Its still too slow :(

Obviously given the tile information, I can just ‘not transform’ any prop that is in a tile that is known to be offscreen. I already reject this early:

void GUI_Prop::PreDraw()
{
if (!PTile->IsOnscreen() && FallOffset == 0)
{
return;
}

But the problem is I’ve already made the function call at this point (waste of time) and checked IsOnscreen (a simple bool…but still…). Ideally this call would never happen. A tile that is a stockpile with 16 pallets and 16 door panels on it has 32 props. Thats 32 pointless function calls. Clearly I need to re-engineer things so that I only bother with this code for props that actually are in a tile thats onscreen. That means my current system of just allocating them to 16 lists in a roundrobin fashion sucks.

One immediate idea is to allocate them not as props at all, but as tiles. That means my proplists would be a list of props (each of which can iterate their tiles) and means at draw time, I’m only checking that PTile->IsOnscreen once per tile, rather than up to 32 times. One problem here is that a LOT of tiles have no props at all, but I can fix that by only adding tiles to the list the first time a prop is added to a tile. To be really robust, I’d have to then spot when a tile was clear of props and call some ‘slow but rare’ code which purges it from the appropriate prop list. That can be done in some low priority code run during ‘free’ time anyway.

I’m going to undertake a switch to this system (its no minor 20 minute feat of engineering) and then report back :D

 

Ok…

well I *think this increased speed by about 50-80% but its really hard to be sure. I need to code some testbed environment which loads a save game, then spends X seconds at various locations and camera positions in order to have reproducible data. The speedup depends vastly on the zoom level, because its basically saving a lot of time when a LOT of the factory is offscreen, but introduces maybe some slight overhead in other circumstances, because there are now 2 layers of lists to iterate. the tiles and then props-within-a-tile. When zoomed in, thats still vastly fewer function calls.

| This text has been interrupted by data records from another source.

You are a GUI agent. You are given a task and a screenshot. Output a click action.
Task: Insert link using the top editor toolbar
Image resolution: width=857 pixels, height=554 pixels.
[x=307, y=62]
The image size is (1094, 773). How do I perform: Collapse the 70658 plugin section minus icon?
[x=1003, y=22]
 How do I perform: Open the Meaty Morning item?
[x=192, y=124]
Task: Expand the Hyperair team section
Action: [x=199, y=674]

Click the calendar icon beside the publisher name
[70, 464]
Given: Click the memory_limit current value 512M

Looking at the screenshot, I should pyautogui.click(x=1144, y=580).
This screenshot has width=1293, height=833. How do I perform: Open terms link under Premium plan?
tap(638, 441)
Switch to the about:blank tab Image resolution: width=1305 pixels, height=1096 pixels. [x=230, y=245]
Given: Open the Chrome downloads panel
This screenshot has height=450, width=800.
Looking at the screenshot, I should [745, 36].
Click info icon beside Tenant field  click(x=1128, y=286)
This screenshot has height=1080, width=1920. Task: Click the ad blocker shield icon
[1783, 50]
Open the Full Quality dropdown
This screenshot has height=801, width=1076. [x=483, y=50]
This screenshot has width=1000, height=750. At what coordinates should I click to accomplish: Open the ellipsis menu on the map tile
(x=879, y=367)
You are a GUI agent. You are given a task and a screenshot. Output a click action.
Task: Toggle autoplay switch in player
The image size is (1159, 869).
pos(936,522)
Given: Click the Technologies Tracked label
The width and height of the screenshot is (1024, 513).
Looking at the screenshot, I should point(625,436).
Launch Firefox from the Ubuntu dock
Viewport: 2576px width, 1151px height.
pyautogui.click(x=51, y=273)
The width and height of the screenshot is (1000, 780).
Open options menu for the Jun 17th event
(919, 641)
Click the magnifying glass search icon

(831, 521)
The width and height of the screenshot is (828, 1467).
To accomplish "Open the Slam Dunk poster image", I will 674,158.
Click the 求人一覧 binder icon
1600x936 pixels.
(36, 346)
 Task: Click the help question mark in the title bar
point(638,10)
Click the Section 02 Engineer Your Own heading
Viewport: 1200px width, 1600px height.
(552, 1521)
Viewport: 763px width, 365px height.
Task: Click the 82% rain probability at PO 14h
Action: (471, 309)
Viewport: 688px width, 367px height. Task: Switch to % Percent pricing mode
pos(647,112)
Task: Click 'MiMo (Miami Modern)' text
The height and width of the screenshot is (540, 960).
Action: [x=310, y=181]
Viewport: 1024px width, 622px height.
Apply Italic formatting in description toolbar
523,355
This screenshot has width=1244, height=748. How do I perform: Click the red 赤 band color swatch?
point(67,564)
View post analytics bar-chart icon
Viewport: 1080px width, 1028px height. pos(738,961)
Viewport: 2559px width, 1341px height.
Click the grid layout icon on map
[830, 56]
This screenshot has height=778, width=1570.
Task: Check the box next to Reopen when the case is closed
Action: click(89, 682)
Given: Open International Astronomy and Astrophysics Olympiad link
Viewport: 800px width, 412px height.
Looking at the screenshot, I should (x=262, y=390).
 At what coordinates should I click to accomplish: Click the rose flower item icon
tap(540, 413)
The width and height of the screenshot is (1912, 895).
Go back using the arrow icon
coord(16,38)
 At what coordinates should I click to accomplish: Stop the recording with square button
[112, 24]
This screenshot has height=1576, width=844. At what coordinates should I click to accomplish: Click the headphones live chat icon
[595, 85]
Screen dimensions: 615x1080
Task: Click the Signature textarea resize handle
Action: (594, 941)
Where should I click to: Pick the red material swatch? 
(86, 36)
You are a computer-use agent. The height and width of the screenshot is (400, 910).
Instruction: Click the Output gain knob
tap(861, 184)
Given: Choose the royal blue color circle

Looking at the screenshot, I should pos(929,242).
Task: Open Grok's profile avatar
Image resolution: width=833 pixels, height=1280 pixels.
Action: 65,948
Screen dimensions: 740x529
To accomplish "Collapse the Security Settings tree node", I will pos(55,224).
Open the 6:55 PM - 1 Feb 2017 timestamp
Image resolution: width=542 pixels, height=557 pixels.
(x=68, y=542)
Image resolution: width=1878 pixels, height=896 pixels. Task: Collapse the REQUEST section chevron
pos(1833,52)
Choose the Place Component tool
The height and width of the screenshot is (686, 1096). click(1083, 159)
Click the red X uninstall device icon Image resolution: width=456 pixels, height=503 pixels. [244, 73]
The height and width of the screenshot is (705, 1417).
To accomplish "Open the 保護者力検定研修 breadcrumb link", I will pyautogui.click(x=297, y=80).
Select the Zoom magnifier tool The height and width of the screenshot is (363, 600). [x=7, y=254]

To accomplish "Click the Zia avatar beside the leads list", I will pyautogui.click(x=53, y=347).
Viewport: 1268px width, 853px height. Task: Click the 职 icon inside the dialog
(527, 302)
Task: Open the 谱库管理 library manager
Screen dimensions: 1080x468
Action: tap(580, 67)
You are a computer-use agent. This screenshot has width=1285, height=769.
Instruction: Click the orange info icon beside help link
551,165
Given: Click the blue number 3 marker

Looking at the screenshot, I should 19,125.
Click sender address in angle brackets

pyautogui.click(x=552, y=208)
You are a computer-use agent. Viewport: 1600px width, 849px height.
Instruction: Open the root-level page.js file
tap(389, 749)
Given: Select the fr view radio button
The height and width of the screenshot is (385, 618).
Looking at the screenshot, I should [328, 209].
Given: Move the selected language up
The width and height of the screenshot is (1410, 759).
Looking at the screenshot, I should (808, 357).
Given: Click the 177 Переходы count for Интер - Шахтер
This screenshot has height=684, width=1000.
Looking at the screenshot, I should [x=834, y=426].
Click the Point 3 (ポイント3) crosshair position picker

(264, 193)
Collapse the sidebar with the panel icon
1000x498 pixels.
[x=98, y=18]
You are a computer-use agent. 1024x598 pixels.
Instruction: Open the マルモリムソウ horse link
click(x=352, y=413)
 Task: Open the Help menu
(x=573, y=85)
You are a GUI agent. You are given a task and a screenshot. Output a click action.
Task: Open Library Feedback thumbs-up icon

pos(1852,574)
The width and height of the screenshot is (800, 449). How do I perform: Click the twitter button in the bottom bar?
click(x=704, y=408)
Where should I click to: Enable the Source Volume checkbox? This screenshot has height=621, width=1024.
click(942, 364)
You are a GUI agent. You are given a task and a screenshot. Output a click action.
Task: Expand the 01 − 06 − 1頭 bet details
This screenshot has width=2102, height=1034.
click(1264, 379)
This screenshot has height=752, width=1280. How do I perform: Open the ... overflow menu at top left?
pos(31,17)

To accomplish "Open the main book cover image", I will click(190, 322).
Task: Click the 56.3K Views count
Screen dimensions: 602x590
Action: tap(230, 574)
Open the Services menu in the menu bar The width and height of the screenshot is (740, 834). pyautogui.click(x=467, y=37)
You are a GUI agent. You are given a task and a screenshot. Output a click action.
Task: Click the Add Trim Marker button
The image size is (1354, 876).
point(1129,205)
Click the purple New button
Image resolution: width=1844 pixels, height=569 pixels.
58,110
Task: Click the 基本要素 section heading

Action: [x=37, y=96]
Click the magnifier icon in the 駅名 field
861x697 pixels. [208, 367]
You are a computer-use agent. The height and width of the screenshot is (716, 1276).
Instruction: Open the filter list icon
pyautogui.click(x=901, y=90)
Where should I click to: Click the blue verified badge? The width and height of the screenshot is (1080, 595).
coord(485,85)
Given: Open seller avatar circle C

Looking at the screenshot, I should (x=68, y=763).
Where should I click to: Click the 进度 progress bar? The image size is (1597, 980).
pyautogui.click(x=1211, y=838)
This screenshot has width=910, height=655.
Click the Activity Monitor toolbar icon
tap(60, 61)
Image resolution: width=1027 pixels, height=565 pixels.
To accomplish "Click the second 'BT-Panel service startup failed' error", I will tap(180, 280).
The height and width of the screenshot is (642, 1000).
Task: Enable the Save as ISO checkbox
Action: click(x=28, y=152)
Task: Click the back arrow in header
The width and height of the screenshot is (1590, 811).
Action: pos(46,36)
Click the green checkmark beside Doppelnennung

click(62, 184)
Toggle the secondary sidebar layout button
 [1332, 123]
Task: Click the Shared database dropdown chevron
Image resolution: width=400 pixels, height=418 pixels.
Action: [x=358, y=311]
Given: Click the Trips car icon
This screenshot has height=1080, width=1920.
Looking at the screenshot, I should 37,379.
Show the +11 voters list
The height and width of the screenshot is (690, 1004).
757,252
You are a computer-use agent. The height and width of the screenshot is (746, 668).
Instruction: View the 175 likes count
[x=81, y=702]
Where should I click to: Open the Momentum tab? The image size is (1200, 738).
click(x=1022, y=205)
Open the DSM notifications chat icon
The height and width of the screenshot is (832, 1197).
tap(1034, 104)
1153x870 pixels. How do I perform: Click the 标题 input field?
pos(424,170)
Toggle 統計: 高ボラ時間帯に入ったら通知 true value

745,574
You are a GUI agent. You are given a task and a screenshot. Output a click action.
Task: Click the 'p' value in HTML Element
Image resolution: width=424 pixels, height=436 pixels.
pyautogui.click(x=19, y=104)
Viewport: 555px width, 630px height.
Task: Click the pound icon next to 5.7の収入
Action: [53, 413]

Also it really depends on the current code bottleneck. The code is multithreaded, so potentially 16 of these lists are being run at once. If the main thread was dithering waiting for these threads to complete, this speeds things up, else nothing is gained. My threadmanager hands tasks to the main thread while its waiting so hopefully this isn’t a concern. I shall await feedback on the next builds performance with interest.